2021-03-02 13:35: Since the new queries had finished, the site started recovering and remained stable throughout the day.

2021-03-03: The incident during this day is covered in a separate RCA: Root Cause Analysis 3/3/2021 & 3/8/2021.

2021-03-04 13:33: DevOps, engineering and executive team members began a Zoom meeting to discuss and troubleshoot the ongoing issues throughout the day.

2021-03-04 13:33: DevOps and engineering members began researching and verifying various internal settings in our primary database servers.

2021-03-04 13:45: While investigating the current issues on the primary database server, the server started recovering and the site was once again at normal availability.

2021-03-04 16:23: Another site outage began, and the investigation into the cause for the latest database issue was started.

2021-03-04 18:34: The site recovered and came back online. Investigation into the causes was ongoing over the next several days.

2021-03-08: The incident during this day is covered in a separate RCA: Root Cause Analysis 3/3/2021 & 3/8/2021.

2021-03-09: As the DevOps and engineering teams continued their investigations, it was determined that an internal setting on the primary database server was set incorrectly for the larger AWS servers we’re now utilizing. The value was adjusted. The teams have been monitoring since.

Contributing Factors

After a variable threshold is reached, the database server is designed to slow writes it accepts as an overload prevention mechanism. If the primary server continues receiving a large number of write requests, it can trigger a separate threshold that will stop all writes for a brief window to allow the server to catch up.

The internal settings of the database server combined with the query load from our normal traffic as well as jobs scheduled at the beginning of the month played a contributing role in the primary database hitting these thresholds.

The traffic and query loads highlighted the issues with the internal settings that were causing the sharp increase in disk IO times. This sharp increase in disk IO times caused the primary server to quickly reach the second threshold and stop accepting write requests until it was able to recover. This behavior is the reason for the up and down nature of the issue throughout both days.

Impact

Customers experienced intermittent but widespread outages during the time the issue first started and corrective action was taken. 

Corrective Actions

The root cause, identified as an internal system setting on the database server, was isolated and modified. This modification has been under both manual and automated monitoring since it was changed. Additionally, we are continuing to work with our database vendor to further tune our database servers to meet the increase in capacity as a result of our ongoing migration to AWS.
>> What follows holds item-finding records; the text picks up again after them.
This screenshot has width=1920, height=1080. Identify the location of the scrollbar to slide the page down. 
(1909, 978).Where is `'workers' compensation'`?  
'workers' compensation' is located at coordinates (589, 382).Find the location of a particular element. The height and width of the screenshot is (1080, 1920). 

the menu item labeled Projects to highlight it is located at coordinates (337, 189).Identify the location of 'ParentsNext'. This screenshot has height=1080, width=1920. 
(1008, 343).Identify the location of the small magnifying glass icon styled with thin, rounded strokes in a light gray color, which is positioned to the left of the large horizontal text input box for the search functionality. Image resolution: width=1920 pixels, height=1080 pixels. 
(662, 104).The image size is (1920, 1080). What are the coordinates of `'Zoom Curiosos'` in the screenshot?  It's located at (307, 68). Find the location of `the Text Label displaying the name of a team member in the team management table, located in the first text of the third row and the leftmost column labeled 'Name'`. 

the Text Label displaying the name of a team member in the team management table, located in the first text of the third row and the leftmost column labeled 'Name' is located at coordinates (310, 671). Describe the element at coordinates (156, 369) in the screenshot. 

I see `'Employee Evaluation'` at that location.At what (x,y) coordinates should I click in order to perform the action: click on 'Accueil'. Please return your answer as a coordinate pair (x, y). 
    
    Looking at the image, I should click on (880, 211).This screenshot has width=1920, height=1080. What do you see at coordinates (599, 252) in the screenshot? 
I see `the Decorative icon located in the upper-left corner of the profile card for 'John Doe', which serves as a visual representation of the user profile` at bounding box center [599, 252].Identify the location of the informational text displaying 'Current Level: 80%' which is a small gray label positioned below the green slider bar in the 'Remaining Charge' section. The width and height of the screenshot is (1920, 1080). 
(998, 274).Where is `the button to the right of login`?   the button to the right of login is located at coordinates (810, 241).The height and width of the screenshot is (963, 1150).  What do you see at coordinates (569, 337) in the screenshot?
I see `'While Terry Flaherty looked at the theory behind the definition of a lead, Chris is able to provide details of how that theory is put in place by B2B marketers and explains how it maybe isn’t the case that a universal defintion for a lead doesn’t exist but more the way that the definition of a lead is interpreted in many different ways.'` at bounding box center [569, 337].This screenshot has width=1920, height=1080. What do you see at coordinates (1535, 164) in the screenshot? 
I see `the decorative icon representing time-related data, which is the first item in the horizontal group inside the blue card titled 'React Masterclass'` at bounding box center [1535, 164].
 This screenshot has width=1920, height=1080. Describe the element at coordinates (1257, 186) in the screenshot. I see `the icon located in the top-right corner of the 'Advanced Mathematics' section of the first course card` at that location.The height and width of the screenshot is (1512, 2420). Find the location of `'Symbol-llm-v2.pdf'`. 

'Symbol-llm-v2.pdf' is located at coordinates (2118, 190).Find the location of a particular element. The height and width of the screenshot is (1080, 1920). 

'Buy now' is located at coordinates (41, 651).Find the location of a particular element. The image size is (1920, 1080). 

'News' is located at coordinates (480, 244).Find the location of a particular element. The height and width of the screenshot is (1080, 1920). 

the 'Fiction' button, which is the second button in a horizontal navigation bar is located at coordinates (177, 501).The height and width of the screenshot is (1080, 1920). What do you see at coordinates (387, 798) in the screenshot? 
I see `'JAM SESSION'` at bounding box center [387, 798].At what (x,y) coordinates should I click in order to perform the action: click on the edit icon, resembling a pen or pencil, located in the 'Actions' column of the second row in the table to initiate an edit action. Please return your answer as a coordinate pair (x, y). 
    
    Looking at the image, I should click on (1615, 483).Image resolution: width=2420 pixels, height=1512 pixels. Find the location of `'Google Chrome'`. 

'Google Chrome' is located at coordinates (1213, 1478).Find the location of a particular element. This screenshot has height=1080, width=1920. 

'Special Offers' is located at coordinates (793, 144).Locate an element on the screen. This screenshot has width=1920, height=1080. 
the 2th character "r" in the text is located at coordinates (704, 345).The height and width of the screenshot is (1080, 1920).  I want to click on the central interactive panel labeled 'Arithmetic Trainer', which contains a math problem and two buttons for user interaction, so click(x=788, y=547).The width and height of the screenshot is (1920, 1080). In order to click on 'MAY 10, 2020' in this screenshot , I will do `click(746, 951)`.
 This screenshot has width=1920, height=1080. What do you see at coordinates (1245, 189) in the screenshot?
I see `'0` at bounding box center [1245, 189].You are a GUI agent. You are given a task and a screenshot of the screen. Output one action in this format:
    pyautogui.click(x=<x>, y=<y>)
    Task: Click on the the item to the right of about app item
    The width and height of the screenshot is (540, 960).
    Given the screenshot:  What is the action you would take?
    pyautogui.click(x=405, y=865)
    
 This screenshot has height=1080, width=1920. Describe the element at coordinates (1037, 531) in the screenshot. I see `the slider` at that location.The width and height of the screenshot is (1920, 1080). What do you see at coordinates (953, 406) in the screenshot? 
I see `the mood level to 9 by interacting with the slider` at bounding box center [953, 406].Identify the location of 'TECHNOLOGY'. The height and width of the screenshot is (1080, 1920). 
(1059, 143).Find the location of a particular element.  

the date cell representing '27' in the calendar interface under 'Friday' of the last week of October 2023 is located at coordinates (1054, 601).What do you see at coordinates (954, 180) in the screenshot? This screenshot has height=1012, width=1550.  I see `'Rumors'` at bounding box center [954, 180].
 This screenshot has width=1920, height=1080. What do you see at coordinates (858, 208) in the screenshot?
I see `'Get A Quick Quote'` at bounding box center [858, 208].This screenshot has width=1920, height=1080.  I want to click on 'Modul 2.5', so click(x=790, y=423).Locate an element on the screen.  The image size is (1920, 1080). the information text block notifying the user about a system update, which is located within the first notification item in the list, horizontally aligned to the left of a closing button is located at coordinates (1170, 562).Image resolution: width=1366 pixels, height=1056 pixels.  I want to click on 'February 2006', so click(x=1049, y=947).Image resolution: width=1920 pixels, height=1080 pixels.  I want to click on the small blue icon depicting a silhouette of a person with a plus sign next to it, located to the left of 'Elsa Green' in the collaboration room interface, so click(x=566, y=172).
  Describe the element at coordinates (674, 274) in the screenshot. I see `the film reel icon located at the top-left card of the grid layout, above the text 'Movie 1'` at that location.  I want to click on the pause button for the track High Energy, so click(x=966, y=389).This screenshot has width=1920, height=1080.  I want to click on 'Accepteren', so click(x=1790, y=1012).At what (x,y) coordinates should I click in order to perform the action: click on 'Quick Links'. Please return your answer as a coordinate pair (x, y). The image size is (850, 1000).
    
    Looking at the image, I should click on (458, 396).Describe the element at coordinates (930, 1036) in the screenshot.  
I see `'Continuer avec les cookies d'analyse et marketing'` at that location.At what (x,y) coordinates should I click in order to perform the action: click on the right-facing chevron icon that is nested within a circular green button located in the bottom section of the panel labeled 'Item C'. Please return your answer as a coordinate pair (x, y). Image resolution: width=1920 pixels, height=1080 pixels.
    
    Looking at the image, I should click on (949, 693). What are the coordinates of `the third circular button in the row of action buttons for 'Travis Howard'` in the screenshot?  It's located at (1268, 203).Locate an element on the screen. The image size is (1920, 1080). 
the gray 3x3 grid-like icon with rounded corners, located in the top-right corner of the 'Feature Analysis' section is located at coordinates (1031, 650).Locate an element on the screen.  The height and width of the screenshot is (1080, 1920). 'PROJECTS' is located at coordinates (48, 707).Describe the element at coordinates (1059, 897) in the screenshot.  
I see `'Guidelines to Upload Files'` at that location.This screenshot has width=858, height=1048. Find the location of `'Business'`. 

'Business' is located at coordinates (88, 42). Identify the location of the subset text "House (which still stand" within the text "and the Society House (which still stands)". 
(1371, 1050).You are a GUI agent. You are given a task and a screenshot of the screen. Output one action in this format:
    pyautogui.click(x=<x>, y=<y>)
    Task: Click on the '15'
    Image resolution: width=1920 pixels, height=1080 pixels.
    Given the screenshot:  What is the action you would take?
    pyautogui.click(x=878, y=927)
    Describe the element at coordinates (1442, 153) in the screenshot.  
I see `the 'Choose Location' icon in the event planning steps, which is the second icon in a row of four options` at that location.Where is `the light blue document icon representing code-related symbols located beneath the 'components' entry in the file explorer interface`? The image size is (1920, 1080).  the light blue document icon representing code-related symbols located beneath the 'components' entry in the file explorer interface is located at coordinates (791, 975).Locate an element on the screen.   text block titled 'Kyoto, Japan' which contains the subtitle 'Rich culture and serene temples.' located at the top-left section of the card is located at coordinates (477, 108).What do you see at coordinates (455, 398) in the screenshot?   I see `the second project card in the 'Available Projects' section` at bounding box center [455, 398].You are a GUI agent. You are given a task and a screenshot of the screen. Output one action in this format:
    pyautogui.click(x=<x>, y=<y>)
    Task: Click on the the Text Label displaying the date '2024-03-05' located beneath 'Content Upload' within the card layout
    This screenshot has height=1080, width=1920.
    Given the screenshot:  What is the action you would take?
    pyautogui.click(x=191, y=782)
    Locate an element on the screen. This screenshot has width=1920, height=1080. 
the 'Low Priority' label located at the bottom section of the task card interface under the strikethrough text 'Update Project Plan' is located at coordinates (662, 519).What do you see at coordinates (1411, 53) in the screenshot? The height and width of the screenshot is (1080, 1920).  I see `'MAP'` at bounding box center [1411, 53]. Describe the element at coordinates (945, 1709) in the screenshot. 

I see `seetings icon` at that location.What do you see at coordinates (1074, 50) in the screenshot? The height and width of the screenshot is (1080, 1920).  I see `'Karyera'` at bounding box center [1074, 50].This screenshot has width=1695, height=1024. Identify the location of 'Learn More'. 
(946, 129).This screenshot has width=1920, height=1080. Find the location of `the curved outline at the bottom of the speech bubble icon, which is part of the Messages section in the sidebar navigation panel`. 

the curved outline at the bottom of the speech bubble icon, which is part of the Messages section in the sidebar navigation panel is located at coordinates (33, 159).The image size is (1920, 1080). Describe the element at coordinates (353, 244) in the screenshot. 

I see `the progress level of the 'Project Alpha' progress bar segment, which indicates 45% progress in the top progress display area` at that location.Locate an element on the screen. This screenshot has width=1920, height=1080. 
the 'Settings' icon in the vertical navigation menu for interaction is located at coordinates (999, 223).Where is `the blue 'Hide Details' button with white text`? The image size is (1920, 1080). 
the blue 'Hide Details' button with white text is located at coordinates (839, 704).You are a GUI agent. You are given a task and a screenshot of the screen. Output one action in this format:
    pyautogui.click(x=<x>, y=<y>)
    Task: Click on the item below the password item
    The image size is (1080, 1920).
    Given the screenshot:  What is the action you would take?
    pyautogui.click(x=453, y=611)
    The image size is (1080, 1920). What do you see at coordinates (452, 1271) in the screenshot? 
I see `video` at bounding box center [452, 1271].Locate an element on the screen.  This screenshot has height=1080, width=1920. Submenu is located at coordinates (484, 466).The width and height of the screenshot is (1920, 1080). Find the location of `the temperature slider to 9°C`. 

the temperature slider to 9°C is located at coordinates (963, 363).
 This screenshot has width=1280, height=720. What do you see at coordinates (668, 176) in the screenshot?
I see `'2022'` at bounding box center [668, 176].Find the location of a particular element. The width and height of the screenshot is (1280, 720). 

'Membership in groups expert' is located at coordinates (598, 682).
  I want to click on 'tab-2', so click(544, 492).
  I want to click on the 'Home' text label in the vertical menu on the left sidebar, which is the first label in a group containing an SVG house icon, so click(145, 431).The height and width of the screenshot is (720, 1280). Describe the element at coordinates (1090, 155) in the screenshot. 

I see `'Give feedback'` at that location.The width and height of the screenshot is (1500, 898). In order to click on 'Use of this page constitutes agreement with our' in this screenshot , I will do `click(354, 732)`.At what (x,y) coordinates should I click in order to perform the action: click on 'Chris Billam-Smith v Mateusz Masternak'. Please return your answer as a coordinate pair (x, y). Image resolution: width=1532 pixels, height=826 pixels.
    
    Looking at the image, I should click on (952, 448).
Posted Mar 17, 2021 - 13:39 PDT

Resolved
From approximately 10:00 am PST to 11:00 am PST many DrChrono customers experienced intermittent downtime with the system. We encountered a brief issue with one of our databases that caused disruptions and was the cause of the problems you experienced. We've resolved the issue and you should see improvements moving forward. Please let DrChrono support know if you experience any additional issues.
Posted Mar 02, 2021 - 12:00 PST